Saturday

Scruton mania [UPDATED]

Roger Scruton is without a doubt the greatest living philosopher of conservatism. Apart from political philosophy and current affairs, he has also written important works on ethics, culture, religion, the history of philosophy, and, above all, aesthetics. In addition, he has written several novels, and a couple of operas. To give you a sense of how prolific he is, Scruton’s works take up slightly more than an entire three-foot shelf in my library – and even then I’m missing a volume or two. Nor does that include his many newspaper and magazine pieces. And absolutely everything he writes is worth reading, even when one disagrees with it. (He is a bit more reactionary than I am vis-à-vis contemporary popular culture – though I agree with him that most of it is pernicious trash, and one sometimes suspects that his über-snobbery is meant to be provocative. And he is, for my money, not reactionary enough vis-à-vis religion and modern philosophy, including modern political philosophy. Too little metaphysics, too much Kant. Which, of course, means any Kant…)

If contemporary academic moral and political philosophy were something more than a clubby chat society for people with broadly left-liberal assumptions and sensibilities, Scruton would be as widely read and assigned as Rawls, Nozick, Gauthier, Cohen, Thomson, Parfit, and the rest of the usual suspects. But it isn’t, so he’s not.

Anyway. This year has seen not only two new works from Scruton – Beauty and Understanding Music – but also two important works about Scruton from Mark Dooley: his study of Scruton’s work, Roger Scruton: The Philosopher on Dover Beach, which appeared this summer; and his edited volume The Roger Scruton Reader, which comes out next month. These are long overdue, and we are in Dooley’s debt. Perhaps we’re seeing the beginnings of a Scruton boom – sculptor Alexander Stoddart is selling a bust of Scruton, which is available to adorn your private study in either a bronze, marble, or plaster version.

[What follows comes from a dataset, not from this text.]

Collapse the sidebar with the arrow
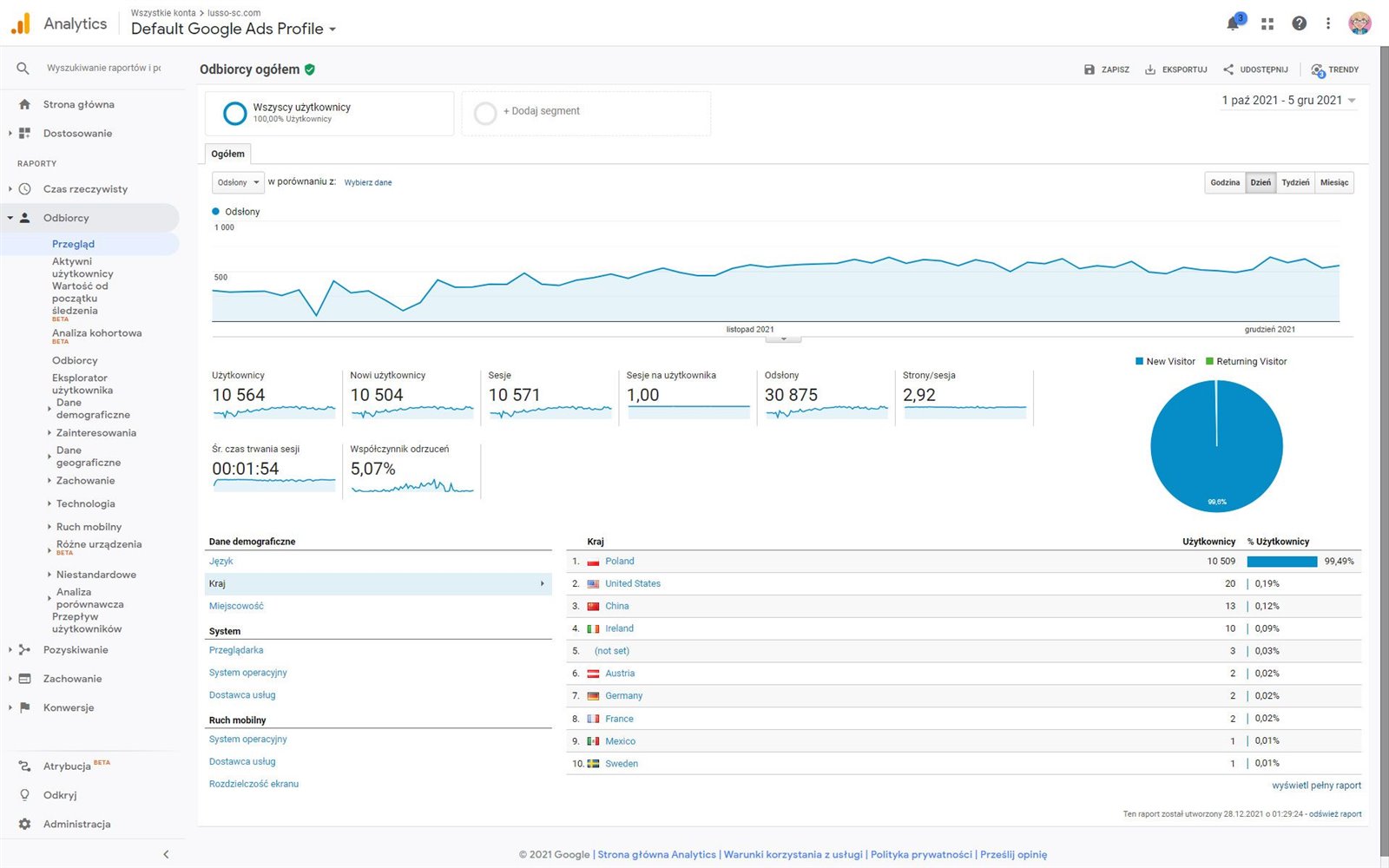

In any event, The Roger Scruton Reader promises to make Scruton’s writings more easily available, and will surely be widely assigned by liberal professors of ethics and of political philosophy to their students, so that they might at long last get an idea of what the best representatives of the other side are saying.

Or maybe not.

UPDATE: My esteemed What’s Wrong with the World co-blogger Lydia McGrew has reminded me of something about which I had completely forgotten: that Scruton, while he opposes creating a legal right to assisted suicide, has taken the view that there are cases where a doctor who intentionally hastens a terminal patient’s death (e.g. via an overdose of morphine) should not be prosecuted and – Scruton seems to think – has even done something admirable. (See chapter 4 of his book A Political Philosophy.) Says Lydia: “I do think that pro-life, contemporary, Christian conservative writers should moderate their raptures about Scruton somewhat in light of such views.” And she is absolutely right. Such views are – in my judgment no less than Lydia’s – gravely immoral, and I regret having overlooked this unhappy side of Scruton’s work.